Étonnamment, les clients estiment souvent les batteries VoltR de meilleure qualité que les neuves. Cela s’explique par :
- Un assemblage de packs avec des cellules parfaitement homogènes.
- Des soudures de meilleure qualité (quatre points avec mélange nickel) et un BMS de qualité.
- L’application d’un “escalier de performances” : les cellules sont réaffectées à un usage juste en dessous de leur précédente utilisation.
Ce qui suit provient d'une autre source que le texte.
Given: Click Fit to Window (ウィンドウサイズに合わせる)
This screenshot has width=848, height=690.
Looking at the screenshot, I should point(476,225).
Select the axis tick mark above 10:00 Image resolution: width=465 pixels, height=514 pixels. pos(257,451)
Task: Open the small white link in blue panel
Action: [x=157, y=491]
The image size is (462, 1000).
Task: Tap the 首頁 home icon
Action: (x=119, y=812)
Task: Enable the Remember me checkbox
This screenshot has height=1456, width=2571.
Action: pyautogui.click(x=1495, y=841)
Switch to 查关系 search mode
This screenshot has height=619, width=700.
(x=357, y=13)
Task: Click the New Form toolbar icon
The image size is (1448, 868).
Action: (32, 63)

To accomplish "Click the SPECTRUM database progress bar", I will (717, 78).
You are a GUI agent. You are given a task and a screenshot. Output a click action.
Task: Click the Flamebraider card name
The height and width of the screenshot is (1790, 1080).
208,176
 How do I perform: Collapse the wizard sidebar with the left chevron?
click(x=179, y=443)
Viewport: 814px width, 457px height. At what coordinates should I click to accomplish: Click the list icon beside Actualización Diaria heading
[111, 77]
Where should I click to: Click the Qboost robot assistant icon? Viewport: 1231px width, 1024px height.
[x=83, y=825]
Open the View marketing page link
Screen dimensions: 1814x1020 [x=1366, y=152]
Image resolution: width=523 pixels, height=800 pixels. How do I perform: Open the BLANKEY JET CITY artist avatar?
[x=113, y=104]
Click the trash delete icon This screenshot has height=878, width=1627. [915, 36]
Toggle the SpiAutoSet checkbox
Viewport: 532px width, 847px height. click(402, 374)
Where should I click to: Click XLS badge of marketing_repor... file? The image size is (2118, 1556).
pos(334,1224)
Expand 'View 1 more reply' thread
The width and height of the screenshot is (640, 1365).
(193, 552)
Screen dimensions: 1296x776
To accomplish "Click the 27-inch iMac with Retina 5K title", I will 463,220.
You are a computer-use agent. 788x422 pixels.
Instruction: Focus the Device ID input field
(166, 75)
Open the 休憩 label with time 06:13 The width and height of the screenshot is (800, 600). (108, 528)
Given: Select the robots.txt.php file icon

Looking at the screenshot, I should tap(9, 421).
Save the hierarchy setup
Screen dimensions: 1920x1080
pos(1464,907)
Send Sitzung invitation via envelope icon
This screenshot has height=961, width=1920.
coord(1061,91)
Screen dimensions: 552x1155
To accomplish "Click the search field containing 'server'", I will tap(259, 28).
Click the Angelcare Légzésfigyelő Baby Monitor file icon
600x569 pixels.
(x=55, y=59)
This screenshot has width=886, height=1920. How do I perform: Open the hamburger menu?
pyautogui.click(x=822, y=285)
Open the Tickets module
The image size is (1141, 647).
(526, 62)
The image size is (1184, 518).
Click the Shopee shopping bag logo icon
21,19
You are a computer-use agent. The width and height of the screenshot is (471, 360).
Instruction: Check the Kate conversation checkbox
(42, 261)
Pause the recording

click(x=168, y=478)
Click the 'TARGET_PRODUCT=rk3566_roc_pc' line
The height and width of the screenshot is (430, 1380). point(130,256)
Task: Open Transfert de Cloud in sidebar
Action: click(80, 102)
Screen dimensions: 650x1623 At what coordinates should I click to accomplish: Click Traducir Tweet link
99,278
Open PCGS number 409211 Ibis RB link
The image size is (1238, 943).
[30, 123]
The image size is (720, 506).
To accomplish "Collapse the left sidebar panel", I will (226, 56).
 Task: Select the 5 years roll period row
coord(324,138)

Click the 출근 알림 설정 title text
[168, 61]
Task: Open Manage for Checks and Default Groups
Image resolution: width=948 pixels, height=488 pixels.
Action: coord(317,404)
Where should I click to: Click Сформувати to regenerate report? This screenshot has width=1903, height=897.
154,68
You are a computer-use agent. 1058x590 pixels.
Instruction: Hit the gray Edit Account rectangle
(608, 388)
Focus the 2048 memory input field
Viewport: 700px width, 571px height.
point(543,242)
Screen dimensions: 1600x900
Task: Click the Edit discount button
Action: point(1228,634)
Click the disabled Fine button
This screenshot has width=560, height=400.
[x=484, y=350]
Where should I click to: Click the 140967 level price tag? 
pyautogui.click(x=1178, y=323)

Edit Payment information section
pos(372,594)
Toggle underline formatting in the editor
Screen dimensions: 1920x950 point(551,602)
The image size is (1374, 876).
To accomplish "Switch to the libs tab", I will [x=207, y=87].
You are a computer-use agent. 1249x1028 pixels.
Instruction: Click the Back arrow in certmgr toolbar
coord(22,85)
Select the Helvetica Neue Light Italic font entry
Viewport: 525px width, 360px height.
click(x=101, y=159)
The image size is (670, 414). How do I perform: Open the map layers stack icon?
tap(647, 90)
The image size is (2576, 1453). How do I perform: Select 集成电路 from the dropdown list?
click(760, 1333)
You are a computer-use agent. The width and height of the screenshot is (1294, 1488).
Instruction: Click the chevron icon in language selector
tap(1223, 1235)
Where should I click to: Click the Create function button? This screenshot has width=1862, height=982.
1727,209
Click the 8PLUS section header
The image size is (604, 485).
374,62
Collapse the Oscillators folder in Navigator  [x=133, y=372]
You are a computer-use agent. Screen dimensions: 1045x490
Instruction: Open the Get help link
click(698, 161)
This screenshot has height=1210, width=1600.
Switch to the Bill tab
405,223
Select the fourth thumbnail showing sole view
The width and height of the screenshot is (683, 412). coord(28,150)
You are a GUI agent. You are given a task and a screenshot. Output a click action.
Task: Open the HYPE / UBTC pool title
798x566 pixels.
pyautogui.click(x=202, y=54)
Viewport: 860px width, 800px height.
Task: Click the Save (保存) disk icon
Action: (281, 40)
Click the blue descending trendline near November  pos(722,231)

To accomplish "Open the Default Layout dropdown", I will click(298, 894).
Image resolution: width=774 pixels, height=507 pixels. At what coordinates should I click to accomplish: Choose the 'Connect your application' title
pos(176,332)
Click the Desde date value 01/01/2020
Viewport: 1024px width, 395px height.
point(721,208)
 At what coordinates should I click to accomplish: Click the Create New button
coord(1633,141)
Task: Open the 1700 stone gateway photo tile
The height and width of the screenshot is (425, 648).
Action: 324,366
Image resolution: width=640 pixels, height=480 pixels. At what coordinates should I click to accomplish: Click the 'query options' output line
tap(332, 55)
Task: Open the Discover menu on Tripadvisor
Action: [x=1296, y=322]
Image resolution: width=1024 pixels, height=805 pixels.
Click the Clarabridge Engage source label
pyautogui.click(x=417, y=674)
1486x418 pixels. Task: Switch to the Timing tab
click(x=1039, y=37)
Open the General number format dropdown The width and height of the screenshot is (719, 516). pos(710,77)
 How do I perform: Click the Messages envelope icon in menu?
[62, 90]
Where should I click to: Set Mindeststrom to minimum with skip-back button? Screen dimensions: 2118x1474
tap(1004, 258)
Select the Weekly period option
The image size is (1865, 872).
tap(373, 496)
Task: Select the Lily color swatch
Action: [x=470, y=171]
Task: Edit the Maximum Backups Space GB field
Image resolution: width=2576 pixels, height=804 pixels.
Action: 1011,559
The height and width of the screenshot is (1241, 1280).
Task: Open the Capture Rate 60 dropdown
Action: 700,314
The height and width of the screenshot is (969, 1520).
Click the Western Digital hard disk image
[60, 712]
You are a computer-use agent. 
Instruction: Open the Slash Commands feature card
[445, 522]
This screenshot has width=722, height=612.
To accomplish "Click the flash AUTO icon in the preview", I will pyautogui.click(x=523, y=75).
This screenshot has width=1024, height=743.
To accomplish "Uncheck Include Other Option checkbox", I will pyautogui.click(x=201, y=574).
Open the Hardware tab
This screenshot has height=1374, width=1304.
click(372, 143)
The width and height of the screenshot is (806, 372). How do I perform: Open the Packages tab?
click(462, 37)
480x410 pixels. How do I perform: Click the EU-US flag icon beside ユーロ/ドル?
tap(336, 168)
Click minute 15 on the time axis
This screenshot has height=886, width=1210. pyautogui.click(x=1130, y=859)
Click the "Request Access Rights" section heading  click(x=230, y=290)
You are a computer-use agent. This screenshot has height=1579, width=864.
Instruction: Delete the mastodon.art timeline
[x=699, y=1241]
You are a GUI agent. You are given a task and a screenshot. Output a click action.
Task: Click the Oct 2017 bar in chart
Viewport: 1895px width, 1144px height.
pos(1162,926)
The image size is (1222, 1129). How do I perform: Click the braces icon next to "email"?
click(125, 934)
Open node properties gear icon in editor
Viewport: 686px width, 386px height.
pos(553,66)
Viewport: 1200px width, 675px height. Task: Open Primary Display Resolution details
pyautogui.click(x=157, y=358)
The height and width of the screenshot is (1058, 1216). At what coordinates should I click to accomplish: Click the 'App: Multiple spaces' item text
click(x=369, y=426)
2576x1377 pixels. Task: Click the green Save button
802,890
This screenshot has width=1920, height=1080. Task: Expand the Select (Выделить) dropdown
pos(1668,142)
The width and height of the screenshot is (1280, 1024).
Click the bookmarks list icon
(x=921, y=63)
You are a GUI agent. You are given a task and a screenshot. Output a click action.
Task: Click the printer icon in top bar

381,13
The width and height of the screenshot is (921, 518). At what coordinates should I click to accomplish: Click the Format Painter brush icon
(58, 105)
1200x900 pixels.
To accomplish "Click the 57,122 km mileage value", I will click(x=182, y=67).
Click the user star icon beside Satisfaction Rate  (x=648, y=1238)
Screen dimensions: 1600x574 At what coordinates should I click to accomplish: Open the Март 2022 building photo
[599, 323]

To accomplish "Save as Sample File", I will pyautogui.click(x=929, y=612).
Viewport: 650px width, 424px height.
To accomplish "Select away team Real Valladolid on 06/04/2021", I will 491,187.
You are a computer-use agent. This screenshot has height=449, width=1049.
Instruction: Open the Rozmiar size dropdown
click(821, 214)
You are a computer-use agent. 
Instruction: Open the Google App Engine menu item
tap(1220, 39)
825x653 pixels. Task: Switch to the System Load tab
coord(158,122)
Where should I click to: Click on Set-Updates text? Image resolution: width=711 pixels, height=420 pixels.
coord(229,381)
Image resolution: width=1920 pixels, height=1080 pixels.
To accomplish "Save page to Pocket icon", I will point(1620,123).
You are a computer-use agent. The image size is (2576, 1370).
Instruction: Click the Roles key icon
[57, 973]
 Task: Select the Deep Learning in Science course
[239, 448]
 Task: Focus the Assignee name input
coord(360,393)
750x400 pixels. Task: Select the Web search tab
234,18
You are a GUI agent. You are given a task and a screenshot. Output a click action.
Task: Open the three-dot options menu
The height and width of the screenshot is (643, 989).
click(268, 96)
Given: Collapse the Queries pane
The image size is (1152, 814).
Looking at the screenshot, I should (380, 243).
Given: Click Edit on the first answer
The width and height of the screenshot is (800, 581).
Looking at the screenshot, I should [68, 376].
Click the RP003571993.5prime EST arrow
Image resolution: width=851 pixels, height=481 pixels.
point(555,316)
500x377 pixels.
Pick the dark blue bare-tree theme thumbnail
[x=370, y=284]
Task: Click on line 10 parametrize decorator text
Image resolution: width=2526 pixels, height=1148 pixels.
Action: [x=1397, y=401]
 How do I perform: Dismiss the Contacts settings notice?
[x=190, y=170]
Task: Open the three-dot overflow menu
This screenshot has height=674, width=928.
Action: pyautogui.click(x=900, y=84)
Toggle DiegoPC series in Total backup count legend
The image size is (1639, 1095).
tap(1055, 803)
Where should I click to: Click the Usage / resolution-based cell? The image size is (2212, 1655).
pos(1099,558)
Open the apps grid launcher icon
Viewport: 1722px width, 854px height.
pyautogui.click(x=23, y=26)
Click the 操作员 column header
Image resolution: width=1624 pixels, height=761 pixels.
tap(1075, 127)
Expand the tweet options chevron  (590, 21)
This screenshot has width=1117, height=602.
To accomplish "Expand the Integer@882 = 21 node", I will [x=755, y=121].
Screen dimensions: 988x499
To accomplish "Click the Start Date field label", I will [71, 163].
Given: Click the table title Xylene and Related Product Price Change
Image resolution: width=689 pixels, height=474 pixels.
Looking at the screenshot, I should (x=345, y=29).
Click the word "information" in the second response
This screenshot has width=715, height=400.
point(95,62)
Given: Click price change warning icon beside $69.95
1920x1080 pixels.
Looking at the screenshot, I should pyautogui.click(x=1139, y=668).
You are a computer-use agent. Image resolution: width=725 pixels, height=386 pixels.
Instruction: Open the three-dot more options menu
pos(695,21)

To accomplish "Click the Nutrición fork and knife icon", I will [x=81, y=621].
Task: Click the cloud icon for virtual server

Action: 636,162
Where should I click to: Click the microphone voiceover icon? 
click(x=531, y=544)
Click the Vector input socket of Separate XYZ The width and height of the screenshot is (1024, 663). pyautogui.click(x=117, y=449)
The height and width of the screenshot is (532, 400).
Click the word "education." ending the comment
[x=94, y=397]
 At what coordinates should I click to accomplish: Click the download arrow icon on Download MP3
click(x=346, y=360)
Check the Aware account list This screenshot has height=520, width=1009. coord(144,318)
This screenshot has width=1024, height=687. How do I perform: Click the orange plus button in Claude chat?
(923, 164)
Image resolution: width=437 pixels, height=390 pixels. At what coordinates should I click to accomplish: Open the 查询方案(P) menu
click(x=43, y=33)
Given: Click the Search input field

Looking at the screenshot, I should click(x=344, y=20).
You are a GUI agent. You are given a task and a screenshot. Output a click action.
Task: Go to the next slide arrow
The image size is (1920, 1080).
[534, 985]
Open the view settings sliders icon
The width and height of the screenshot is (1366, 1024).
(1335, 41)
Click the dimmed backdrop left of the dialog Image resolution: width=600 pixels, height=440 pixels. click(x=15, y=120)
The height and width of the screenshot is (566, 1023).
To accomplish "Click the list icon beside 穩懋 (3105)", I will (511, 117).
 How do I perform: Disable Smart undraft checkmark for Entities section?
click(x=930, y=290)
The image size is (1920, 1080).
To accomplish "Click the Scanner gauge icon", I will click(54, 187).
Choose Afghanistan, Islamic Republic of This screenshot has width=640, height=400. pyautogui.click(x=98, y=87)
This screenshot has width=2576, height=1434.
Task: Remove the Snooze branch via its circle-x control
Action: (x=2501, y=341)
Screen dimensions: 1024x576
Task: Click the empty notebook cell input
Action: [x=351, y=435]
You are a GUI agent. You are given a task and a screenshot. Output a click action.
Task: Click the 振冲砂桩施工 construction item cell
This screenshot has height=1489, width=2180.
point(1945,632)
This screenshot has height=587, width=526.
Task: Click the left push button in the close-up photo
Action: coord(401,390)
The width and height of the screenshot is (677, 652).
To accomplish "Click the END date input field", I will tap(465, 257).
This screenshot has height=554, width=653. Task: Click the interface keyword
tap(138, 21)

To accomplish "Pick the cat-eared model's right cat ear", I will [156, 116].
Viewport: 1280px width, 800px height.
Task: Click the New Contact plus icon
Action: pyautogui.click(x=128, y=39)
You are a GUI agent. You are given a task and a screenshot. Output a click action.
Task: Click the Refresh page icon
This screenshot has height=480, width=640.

Par exemple, des cellules Lime de 3 Ah (initialement 3,2 Ah) sont utilisées pour des besoins de 2,6 Ah, offrant une autonomie supérieure aux modèles neufs comparables.
Ces batteries sont vendues à un prix similaire aux neuves chinoises (entre 10 % plus cher et 10 % moins cher), mais avec des performances accrues.
Perspectives de Rentabilité et d’Expansion
Les 30 % de cellules non exploitables pour la seconde vie sont renvoyées aux recycleurs classiques, mais sous forme de “black masse” (débarrassée du plastique et de l’électronique), simplifiant ainsi leur travail de recyclage des matériaux.
Le chiffre d’affaires de VoltR est réalisé à 90 % par la revente de cellules et batteries reconditionnées, le reste provenant de la rémunération pour la récupération d’éléments lithium, du nickel et de la valorisation des cartes électroniques. Actuellement non rentable, la société vise la rentabilité sous deux ans, avec une automatisation des process à 90 %.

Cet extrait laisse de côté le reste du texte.